▸ COMPLETE THE FOLLOWING:
**A.** In the Maeve Fanning description, where does Maeve get a job after she leaves the psychiatric hospital?
**B.** Render this sentence from the Maeve Fanning description in Spanish: "Armed with a bottle of bleach and a few white lies, she lands a job at an eccentric antiques shop catering to Boston’s wealthiest and most peculiar collectors."

▸ DOCUMENT EXCERPT:
---------------
Maeve Fanning is a first generation Irish immigrant, born and raised among the poor, industrious Italian families of Boston’s North End by her widowed mother. Clever, capable, and as headstrong as her red hair suggests, she’s determined to better herself despite the overwhelming hardships of the Great Depression.
However, Maeve also has a dangerous fondness for strange men and bootleg gin—a rebellious appetite that soon finds her spiraling downward, leading a double life. When the strain proves too much, Maeve becomes an unwilling patient in a psychiatric hospital, where she strikes up a friendship with an enigmatic young woman, who, like Maeve, is unable or unwilling to control her un-lady-like desire for freedom.
Once out, Maeve faces starting over again. Armed with a bottle of bleach and a few white lies, she lands a job at an eccentric antiques shop catering to Boston’s wealthiest and most peculiar collectors. Run by an elusive English archeologist, the shop is a haven of the obscure and incredible, providing rare artifacts as well as unique access to the world of America’s social elite. While delivering a purchase to the wealthy Van der Laar family, Maeve is introduced to beautiful socialite Diana Van der Laar—only to discover she’s the young woman from the hospital.
---------------
▸ LISTED ENTRIES:
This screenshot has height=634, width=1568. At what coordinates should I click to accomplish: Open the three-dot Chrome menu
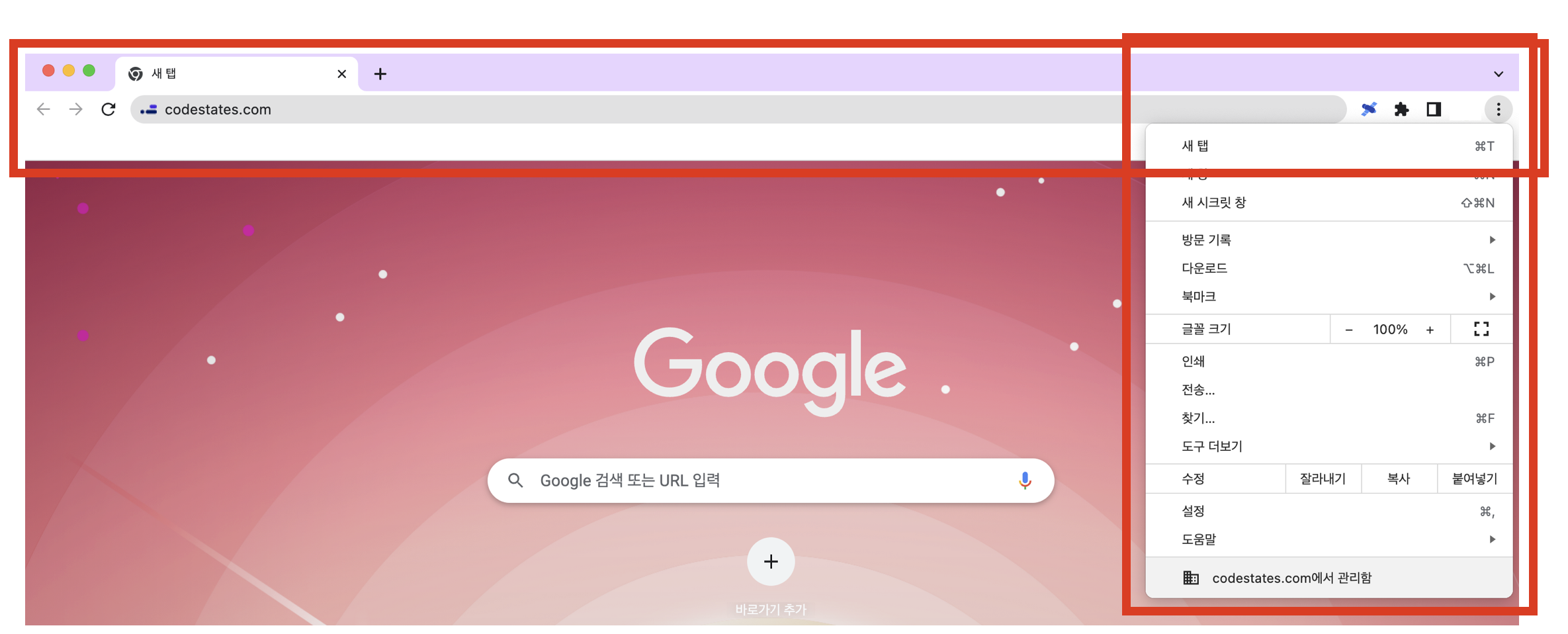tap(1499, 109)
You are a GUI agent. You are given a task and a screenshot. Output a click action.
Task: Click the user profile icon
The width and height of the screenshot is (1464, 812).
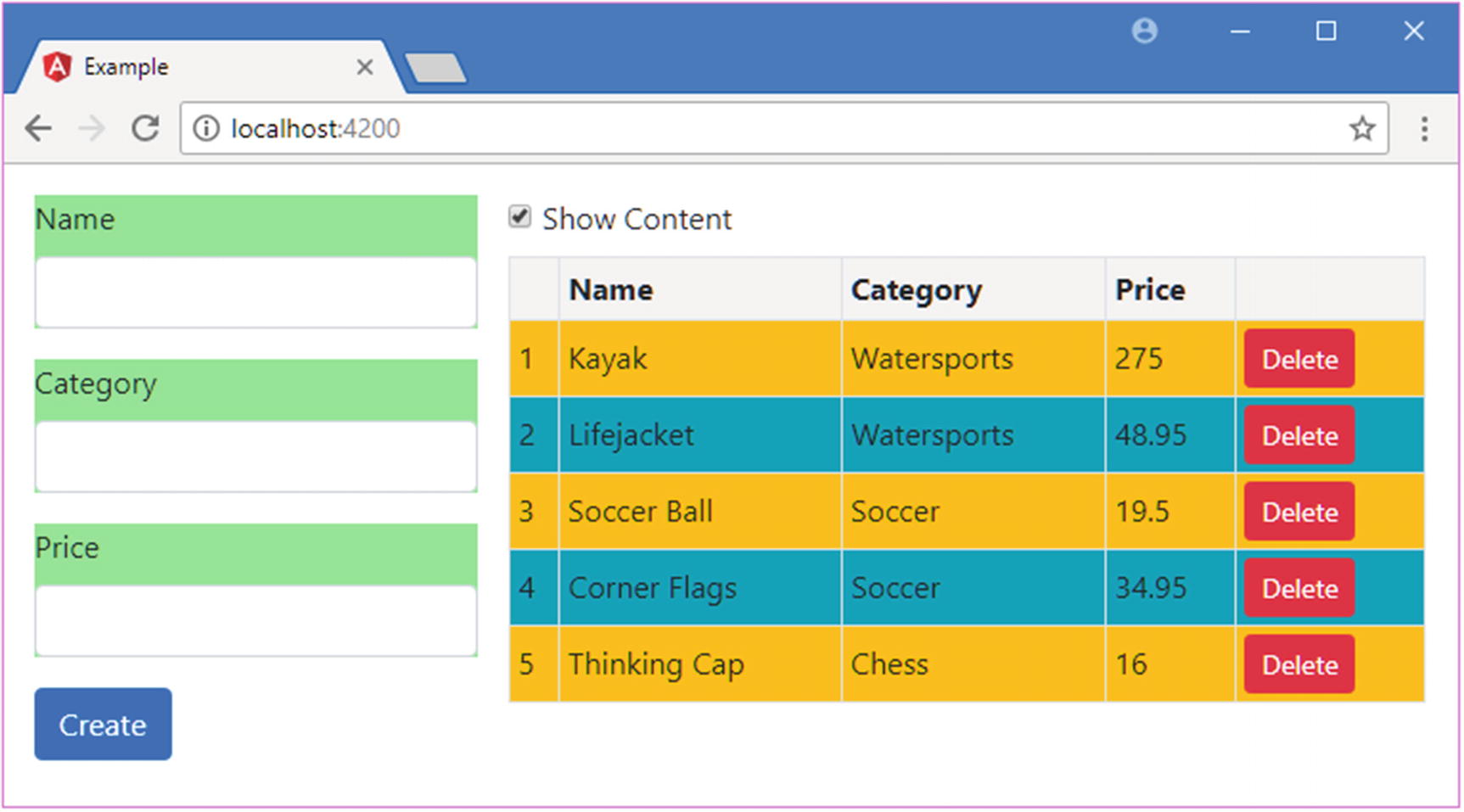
---------------
▸ YOUR WRITTEN ANSWERS:
**A.** At an eccentric antiques shop catering to Boston’s wealthiest and most peculiar collectors.

**B.** Armada con una botella de lejía y unas cuantas mentiras piadosas, consigue un trabajo en una excéntrica tienda de antigüedades que atiende a los coleccionistas más ricos y peculiares de Boston.